A Two-Faced Strategy to Playing the Election
Changes in the balance of power in Congress as well as how Washington handles the fiscal cliff have the capacity to shake up the broader market.
Even still, winners will emerge.
“The individual sectors and stocks that will outperform will present themselves in the first 100 days of the next administration,” Hirsch said, noting investors must exercise patience, caution and superior stock selection. “We pinpoint stocks that are growing, yet are still undervalued and maintaining momentum.”
Rather than choosing sectors that may favor Romney or Obama, tactical investors would be better served picking equities that are likely to produce returns regardless of who gets the majority vote, Stovall says.

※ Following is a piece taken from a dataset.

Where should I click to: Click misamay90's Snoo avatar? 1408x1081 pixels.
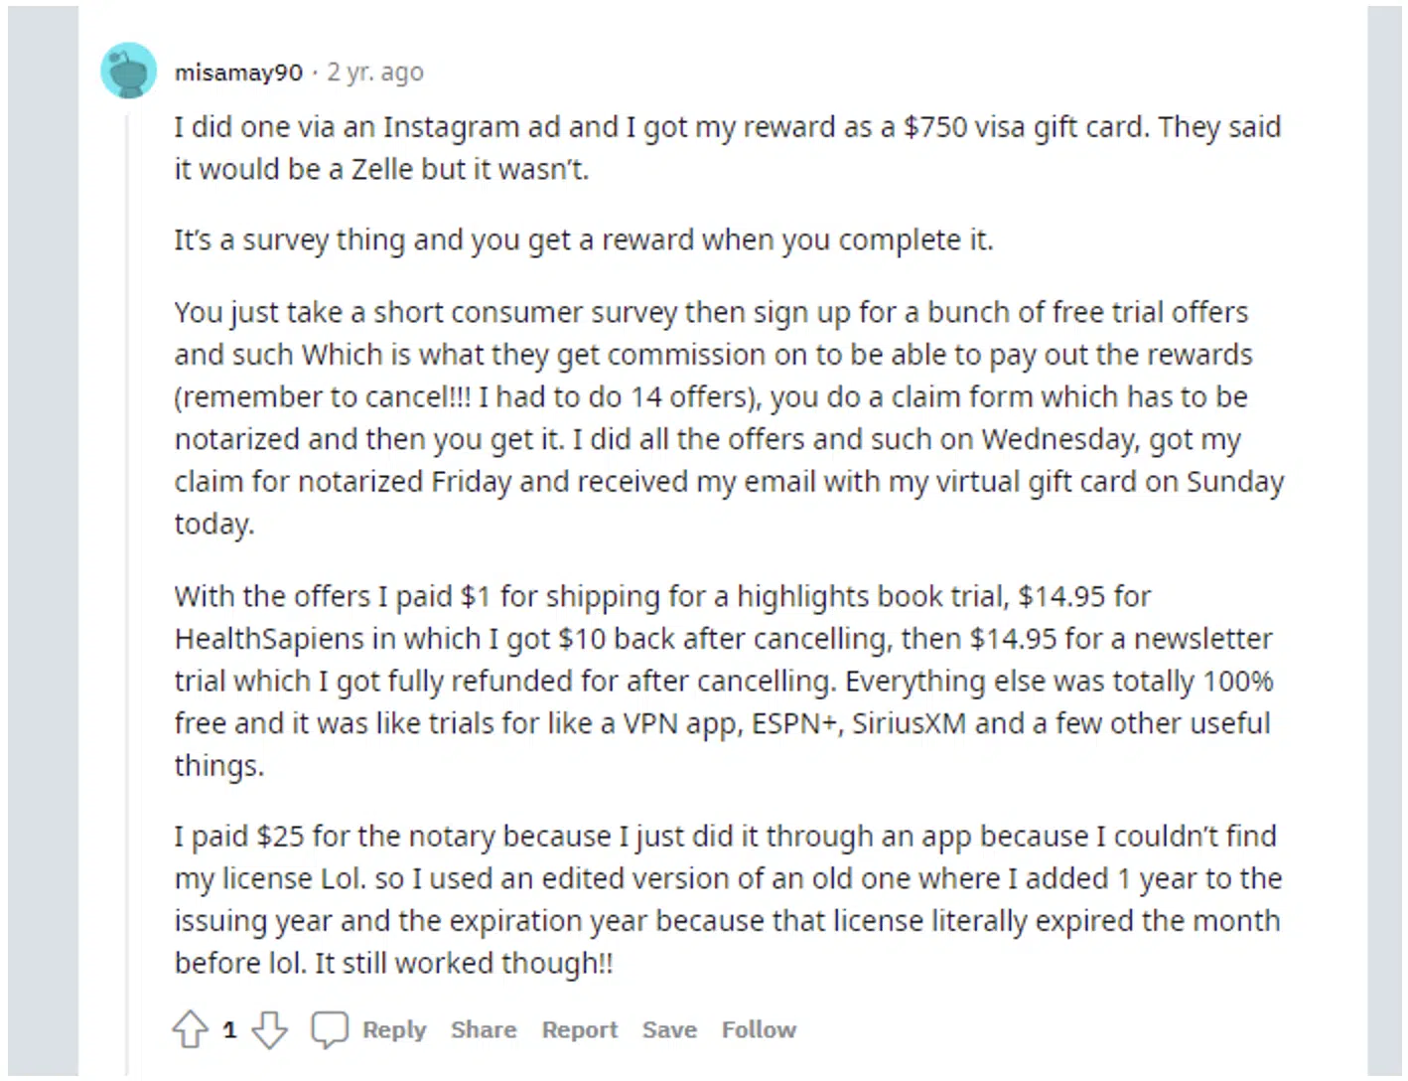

“If the candidate or party chooses not to focus on a particular issue, then maybe you have purchased stock in anticipation of something that does not materialize,” he said. “Go for those stocks that are likely to do well under either administration and that are closely tied to the fortunes of the global economy.”
Telecommunication stocks are a good example.
As the highest-yielding sector with the S&P 500, telecom stocks may indeed benefit from a dividend friendly Romney administration, but Stovall notes these companies have consistently raised their dividend regardless of party affiliation within the White House.
“Also, one of the components of the Medicaid program is the Lifeline prepaid card, which provides a prepaid telephone card to recipients of food stamps,” Stovall said.
Natural gas stocks may also do well under either president, he says, since Romney would encourage domestic production, and Obama has publicly embraced natural gas as a transportation fuel.
Even tactical investors, however, should maintain an asset allocation befitting their time horizon and risk tolerance, says Stovall.
“Investors should look inward and adhere to what Dirty Harry once said: “A man’s got to know his limitations,’” he said.